Los abusos, en despecho de tantas precauciones debieron ser mui grandes, puesto que el monarca mandó que no se diesen títulos de tierras, sino despues de serle a él mismo consultado el caso, hasta que palpándose los males de otro jénero que esta disposicion traia, en ordenanza de mediados del siglo pasado, concluyó por revocar la disposicion que hacia necesario ocurrir al Rei, para entrar en posesion de nuevos lotes de tierras, cuya tramitacion morosa i dispendiosa traia por consecuencia, que "muchas tierras quedaban sin cultivarse," trasmitiendo a los virreyes, a cada uno en su jurisdiccion, i a los Presidentes de los Reales Audiencias el derecho de acordar títulos para la posesion de tierras.
Fué por ordenanza de 1754, que habiéndose esperimentado los tropiezos que tal tramitacion hacia nacer, se suspendió el envio a España, nombrando las autoridades que debian vijilar en la fiel observancia de las leyes anteriores, siempre encareciendo el asegurar a la poblacion los medios de desenvolverse, que recapitula i esplica detalladamente.
Como se ve, estas últimas ordenanzas son de época mui reciente relativamente a las anteriores, i con ellas puede decirse que concluyó el período lejislativo de la corona española, con respecto a la venta de tierras en sus colonias.

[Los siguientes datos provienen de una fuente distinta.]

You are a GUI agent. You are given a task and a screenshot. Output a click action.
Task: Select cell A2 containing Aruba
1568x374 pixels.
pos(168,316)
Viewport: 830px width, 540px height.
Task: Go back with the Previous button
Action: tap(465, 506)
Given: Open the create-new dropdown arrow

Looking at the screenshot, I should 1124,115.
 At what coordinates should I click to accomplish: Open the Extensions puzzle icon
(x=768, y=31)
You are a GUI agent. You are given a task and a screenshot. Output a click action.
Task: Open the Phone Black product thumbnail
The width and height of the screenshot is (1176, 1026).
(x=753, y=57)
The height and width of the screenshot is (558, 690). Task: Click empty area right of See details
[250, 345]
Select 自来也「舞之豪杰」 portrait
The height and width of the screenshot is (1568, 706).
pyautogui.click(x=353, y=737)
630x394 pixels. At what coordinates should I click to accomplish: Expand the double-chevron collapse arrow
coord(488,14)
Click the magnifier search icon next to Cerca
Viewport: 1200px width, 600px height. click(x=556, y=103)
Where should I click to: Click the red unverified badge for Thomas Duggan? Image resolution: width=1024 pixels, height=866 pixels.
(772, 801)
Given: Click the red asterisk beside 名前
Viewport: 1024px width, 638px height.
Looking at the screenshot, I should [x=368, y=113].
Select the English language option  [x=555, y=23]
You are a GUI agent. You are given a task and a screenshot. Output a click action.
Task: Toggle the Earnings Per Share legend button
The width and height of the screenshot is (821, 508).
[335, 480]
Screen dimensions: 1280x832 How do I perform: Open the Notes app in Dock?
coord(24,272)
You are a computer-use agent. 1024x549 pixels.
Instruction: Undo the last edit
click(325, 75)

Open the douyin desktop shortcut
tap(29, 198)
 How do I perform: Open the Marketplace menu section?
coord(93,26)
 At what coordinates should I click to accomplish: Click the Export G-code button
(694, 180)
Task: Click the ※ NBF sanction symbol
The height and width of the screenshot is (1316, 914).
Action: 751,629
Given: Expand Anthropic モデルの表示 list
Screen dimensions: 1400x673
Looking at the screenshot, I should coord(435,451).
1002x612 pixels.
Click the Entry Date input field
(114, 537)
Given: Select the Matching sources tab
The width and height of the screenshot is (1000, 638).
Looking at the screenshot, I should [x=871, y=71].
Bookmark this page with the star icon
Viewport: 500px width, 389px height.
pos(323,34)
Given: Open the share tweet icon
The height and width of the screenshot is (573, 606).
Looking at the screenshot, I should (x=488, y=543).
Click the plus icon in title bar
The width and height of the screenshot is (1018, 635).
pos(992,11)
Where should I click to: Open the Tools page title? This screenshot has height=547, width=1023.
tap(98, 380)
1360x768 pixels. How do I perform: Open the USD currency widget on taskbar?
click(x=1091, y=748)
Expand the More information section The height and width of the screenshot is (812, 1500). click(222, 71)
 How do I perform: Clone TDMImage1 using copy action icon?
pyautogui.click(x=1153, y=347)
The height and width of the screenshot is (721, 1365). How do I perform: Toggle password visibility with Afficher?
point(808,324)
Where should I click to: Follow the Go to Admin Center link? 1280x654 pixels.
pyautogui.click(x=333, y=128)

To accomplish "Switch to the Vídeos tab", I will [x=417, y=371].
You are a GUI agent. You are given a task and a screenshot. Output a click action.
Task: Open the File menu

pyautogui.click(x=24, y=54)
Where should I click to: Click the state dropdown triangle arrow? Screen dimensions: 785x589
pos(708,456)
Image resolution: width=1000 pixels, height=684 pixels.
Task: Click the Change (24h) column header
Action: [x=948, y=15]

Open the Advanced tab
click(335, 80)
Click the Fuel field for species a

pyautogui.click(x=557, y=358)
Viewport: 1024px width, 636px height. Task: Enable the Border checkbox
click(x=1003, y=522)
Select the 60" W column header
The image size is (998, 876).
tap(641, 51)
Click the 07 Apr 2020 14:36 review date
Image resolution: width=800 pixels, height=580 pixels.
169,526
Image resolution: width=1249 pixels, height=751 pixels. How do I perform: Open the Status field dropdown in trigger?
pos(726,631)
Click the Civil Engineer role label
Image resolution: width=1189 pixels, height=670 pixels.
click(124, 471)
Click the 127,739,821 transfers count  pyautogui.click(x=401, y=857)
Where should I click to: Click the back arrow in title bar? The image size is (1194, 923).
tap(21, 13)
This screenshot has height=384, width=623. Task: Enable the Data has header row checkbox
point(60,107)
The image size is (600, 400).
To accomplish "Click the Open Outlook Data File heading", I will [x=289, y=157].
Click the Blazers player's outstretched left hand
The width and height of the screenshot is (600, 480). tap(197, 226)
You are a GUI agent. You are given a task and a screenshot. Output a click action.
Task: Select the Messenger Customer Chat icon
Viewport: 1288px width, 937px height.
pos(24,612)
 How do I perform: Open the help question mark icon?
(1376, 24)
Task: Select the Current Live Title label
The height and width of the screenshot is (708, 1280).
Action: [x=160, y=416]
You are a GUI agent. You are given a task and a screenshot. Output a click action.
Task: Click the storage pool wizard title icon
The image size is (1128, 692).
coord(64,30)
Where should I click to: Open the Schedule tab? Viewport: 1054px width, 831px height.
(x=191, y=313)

Como la Francia cediese a la España en 1764 la Luisiana i Nueva-Orleans, i la Inglaterra le devolviese en 1783 ámbas Floridas, oriental i occidental, el gobierno español tuvo que estender a estas nuevas posesiones sus leyes para la adquisicion de tierras, con lo que algunas innovaciones se introdujeron, no ya en favor de los indios, sino para favorecer la inmigracion que acudia de los puntos vecinos, asegurando o reglamentando la posesion que los pobladores franceses o ingleses habian adquirido bajo el dominio de otras leyes. De esta circunstancia nacieron varias ordenanzas o reglamentos dados sucesivamente por diversos Gobernadores, i de que daremos breve razon, en lo que interesa a nuestro objeto.
En las ordenanzas reglamentarias que para la distribucion de tierras dió en 1797 el Gobernador don Manuel Goyoso de Lemos en la Nueva-Orleans, se disponia que a cada emigrante que poseyese propiedad i otras condiciones requeridas, se le dieran, si tenia intencion de establecerse, doscientos arpens de tierra[4], i en adicion veinte por cada negro que introdujese, con tal que el todo no pasase de ochocientos; debiendo perder las tierras, si en el término de un año no se habia establecido en ellas, i si en tres no tuviese cultivados diez en cada cien arpens.